- EXERCISE DATA
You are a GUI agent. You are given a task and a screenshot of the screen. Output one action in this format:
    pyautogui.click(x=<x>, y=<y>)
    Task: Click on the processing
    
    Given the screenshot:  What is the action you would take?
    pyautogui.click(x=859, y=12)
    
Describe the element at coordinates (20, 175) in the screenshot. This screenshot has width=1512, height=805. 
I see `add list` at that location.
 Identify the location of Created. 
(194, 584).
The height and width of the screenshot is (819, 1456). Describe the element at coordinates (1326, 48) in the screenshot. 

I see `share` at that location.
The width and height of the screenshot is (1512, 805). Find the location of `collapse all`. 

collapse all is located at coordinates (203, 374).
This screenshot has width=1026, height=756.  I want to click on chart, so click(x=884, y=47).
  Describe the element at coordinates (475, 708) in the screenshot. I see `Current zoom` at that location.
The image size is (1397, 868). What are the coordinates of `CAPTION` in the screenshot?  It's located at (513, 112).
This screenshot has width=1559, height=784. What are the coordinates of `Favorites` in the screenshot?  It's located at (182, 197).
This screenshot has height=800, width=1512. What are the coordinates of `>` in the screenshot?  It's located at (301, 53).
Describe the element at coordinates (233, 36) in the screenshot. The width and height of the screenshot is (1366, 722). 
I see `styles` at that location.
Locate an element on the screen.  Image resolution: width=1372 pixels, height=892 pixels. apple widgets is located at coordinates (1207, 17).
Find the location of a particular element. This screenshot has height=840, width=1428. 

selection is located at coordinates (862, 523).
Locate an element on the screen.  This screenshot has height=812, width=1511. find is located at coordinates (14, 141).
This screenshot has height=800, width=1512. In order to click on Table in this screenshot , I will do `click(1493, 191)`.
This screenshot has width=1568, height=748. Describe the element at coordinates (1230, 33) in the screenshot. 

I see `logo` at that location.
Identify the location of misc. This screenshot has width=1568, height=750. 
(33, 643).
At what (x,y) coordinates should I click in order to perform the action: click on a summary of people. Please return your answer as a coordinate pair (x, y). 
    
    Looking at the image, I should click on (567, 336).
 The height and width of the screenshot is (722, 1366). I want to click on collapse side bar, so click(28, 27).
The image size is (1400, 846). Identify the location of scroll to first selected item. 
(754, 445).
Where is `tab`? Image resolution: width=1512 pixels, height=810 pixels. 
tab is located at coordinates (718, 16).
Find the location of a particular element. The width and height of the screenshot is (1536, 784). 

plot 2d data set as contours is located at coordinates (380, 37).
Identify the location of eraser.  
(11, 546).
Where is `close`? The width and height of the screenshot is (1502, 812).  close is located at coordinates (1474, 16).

- YOUR INSTRUCTIONS
Please copy the items from the line with "At what (x,y)" up to and including the line with "The height and width of the screenshot is (722, 1366).", keeping every character the same.

- RESPONSE BELOW
At what (x,y) coordinates should I click in order to perform the action: click on a summary of people. Please return your answer as a coordinate pair (x, y). 
    
    Looking at the image, I should click on (567, 336).
 The height and width of the screenshot is (722, 1366). I want to click on collapse side bar, so click(28, 27).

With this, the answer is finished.